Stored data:
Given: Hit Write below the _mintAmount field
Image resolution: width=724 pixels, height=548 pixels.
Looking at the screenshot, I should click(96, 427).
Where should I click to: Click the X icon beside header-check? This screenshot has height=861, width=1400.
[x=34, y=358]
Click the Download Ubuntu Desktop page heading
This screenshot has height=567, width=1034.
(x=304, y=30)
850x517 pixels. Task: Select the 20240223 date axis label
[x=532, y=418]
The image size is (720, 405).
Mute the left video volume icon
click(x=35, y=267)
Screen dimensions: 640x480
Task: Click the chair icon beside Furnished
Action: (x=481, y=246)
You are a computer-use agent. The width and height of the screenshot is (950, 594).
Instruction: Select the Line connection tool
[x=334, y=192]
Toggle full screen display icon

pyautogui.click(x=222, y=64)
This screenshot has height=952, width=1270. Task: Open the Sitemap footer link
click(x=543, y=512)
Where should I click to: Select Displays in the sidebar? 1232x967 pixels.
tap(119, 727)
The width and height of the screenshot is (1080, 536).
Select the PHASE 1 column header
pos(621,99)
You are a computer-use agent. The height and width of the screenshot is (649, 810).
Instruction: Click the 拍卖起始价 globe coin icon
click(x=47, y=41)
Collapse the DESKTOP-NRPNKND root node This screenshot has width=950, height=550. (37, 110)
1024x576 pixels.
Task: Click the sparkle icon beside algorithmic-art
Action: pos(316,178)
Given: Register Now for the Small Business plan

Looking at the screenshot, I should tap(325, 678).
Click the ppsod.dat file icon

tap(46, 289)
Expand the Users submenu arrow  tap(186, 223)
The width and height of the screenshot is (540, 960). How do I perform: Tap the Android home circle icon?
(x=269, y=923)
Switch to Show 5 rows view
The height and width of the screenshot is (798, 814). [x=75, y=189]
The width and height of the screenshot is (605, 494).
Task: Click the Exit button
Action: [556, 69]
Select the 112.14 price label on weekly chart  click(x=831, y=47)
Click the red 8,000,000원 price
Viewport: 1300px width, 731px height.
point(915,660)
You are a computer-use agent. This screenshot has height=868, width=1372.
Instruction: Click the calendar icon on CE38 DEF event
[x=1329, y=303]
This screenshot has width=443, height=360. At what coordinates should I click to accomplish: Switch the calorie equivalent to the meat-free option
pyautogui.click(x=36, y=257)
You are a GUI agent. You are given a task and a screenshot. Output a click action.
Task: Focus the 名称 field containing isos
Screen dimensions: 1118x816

* [Problem requirements]: Send back the lines of the records word for word, from the very first through the line containing "You are a computer-use agent. The width".

* [Solved exercise]:
Given: Hit Write below the _mintAmount field
Image resolution: width=724 pixels, height=548 pixels.
Looking at the screenshot, I should click(96, 427).
Where should I click to: Click the X icon beside header-check? This screenshot has height=861, width=1400.
[x=34, y=358]
Click the Download Ubuntu Desktop page heading
This screenshot has height=567, width=1034.
(x=304, y=30)
850x517 pixels. Task: Select the 20240223 date axis label
[x=532, y=418]
The image size is (720, 405).
Mute the left video volume icon
click(x=35, y=267)
Screen dimensions: 640x480
Task: Click the chair icon beside Furnished
Action: (x=481, y=246)
You are a computer-use agent. The width and height of the screenshot is (950, 594).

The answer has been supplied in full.